A Brief Introduction to Desire Fulfillment
Why have I chosen Desire Fulfillment?
Are there ethical substantive principles?
The Naturalistic Fallacy Fallacy
Hume's Is-Ought Problem
The Problem with Utilitarianism
Facts and Values

Many of these ideas were inadequately stated or argued for, particularly points over the naturalistic fallacies, is-ought and fact-value. These are improved in the second round listed below. Where this is done one can consider that my second attempt is an abrogation over my first. This is work in progress. Others are, I think good enough for now and incorporated in two the second round or will be used in the future.


The Second Round
This was seven posts over the last couple of weeks:

Objections to Ethical Naturalism
The Evolutionary Basis of Desire and Beliefs
The Cultural basis of Desires and Beliefs
The Unified Basis of Desires and Beliefs
Science and Ethics 1 : A Theory of Value
Science and Ethics 2: A Theory of Prescription
Ethics and Law

I also include the following post, even though this was developed in the first round, this is still a key post from which I want to develop further ideas
Morality is a physical process

And Finally
There is much more to develop but I am now ready to revisit the first post that triggered this all off A Brief Introduction to Desire Fulfillment. I see now there is still too much theory there and want to paint an even simpler picture deliberately along the lines of and equivalent to Divine Command morality such as through something like the Ten Commandments, the seven Virtues and Vices and Golden Rules.

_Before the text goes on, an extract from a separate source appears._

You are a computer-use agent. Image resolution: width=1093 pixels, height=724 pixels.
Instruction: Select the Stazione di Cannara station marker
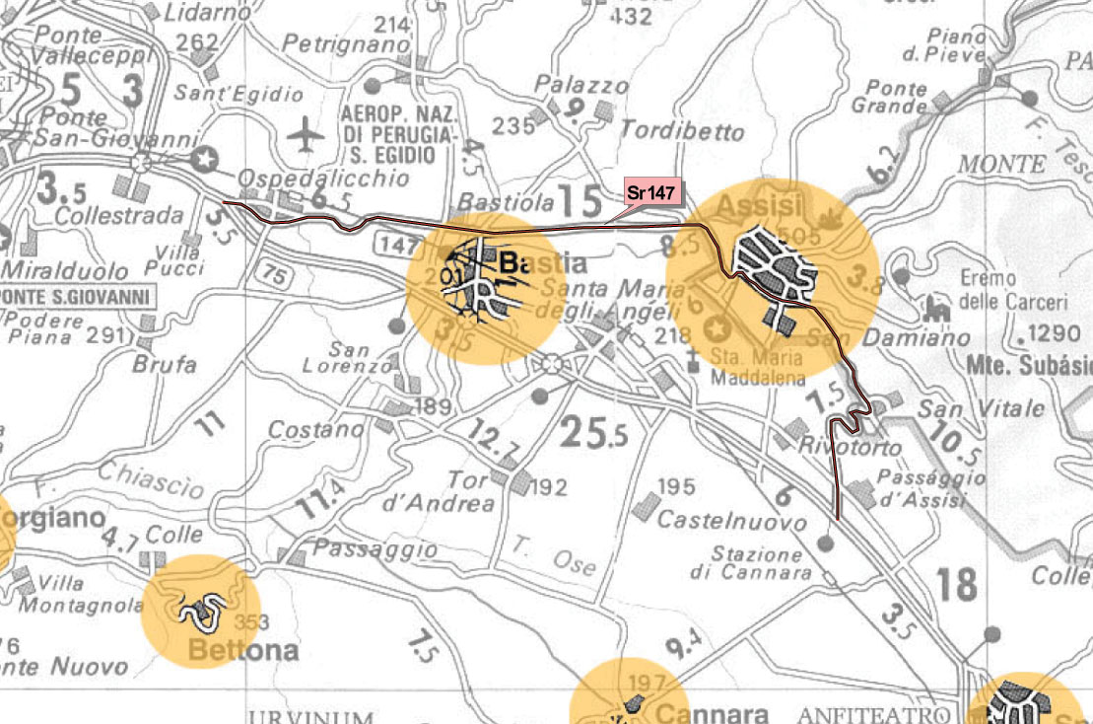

That is I want to create the equivalent but grounded in Desire Consequentialism and this is my project for the rest of this week.

5 comments:

Alonzo Fyfe said...

Just a note: I am impressed with your work on this and think it is better than my own.

martino said...

Hi Alonzo

Thanks for this but I beg to differ! :-) I would greatly appreciate critiques any points on which you disagree.

Still I think I have sufficiently booted up Desire Consequentialism in my brain to start applying to topical issues, as an addition toolkit,along with reasoning against double standards, naturalism and enlightenment in the 21st century.

Alonzo Fyfe said...

martino

Beg all you want. You will find that I am impervious to such things.

Since you started this series, I have been looking for an opportunity to ask you some questions that I have in my own mind regarding desire utilitarianism.

For example, if beliefs are truly non-motivational, then how do they have any effect on actions? Am I missing something about the nature of beliefs?

martino said...

Hi Alonzo

I think the issue over motivational beliefs was the key issue between you and Richard Carrier. I have thought about this and have found no convincing argument for motivational cognitivism (MC), yet. Still there appear to be two versions of MC.

This was related to my question I asked some time ago over promises - based on a John Searle approach - who is trying to make an argument for MC, I think. Still he holds that any intention has to have a desire as well as belief. The question is what is the trigger. It is not whether there are desire-independent reasons to act, even Searle says there are not, but how these are initiated or activated (I would say).

Now can a belief on its own motivate? My first Science and Ethics post attempted to say that unless there was a primed(?) desire then a belief would not motivate (the Dodo example). If one accepts this type of MC, then DU is relatively unaffected, certainly in the DF value stage, the prescriptive stage would highlight more the capacity to reason rather than just persuade.

In other words, my current view is that moral statements are morally cognitive and motivationally expressive. If MC is correct, the cognitive component has more power but that is it.

Now if MC implies that there are desire-independent reasons to act then this is more serious, as it affects the DF theory of value. I have yet to see any convincing argument for this version of MC.

martino said...

woops I meant Richard Chappell not Carrier.